The main contribution of this paper is concluded as follows.

The dynamic model of the tower crane system with double-pendulum and spherical-pendulum effects is established, which provides a model for realizing positioning and sway reduction control.

The proposed controller is simple; therefore, it is easy to be implemented in practical applications.

This paper is organized as follows. The dynamics of tower crane systems with double-pendulum and spherical-pendulum effects are described in section “Dynamic model of tower crane systems with double-pendulum and spherical-pendulum effects.” In section “Energy-based controller with hook and payload sway reduction,” energy-based controller with hook/payload swing suppression and elimination is designed. In section “Stability analysis,” stability analysis is provided. Simulation results are given to show the superior control performance of the proposed controller in section “Simulation results and analysis.” Section “Conclusion” gives some concluding remarks.

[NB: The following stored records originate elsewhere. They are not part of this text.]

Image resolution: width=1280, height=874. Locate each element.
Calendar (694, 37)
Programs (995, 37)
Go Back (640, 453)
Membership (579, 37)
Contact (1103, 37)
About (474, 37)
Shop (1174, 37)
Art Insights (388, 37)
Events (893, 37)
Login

Dynamic model of tower crane systems with double-pendulum and spherical-pendulum effects

In this section, the dynamic model of the tower crane system with double-pendulum effects is established. Figure 1 gives the schematic diagram of tower crane systems with double-pendulum effects. As can be seen from Figure 1, the position vectors of the trolley, the hook, and the payload can be obtained as

p_{M} = {[x 0 0]}^{T}

(1)

p_{h} = {[x + l_{1} S_{1} C_{2} l_{1} S_{2} l_{1} C_{1} C_{2}]}^{T}

(2)

p_{m} = {[x + l_{1} S_{1} C_{2} + l_{2} S_{3} C_{4} l_{1} S_{2} + l_{2} S_{4} l_{1} C_{1} C_{2} + l_{2} C_{3} C_{4}]}^{T}

(3)

where x represents the trolley displacement; $l_{1}$ and $l_{2}$ denote the distance between the trolley and the hook, and the distance between the hook and the payload, respectively; and $S_{1}$ , $S_{2}$ , $S_{3}$ , $S_{4}$ , $C_{1}$ , $C_{2}$ , $C_{3}$ , and $C_{4}$ stand for the abbreviations of $\sin θ_{1}$ , $\sin θ_{2}$ , $\sin θ_{3}$ , $\sin θ_{3}$ , $\sin θ_{4}$ , $\cos θ_{1}$ , $\cos θ_{2}$ , $\cos θ_{3}$ , and $\cos θ_{4}$ , respectively.

Figure 1.

Schematic diagram of tower crane systems with double-pendulum and spherical-pendulum effects.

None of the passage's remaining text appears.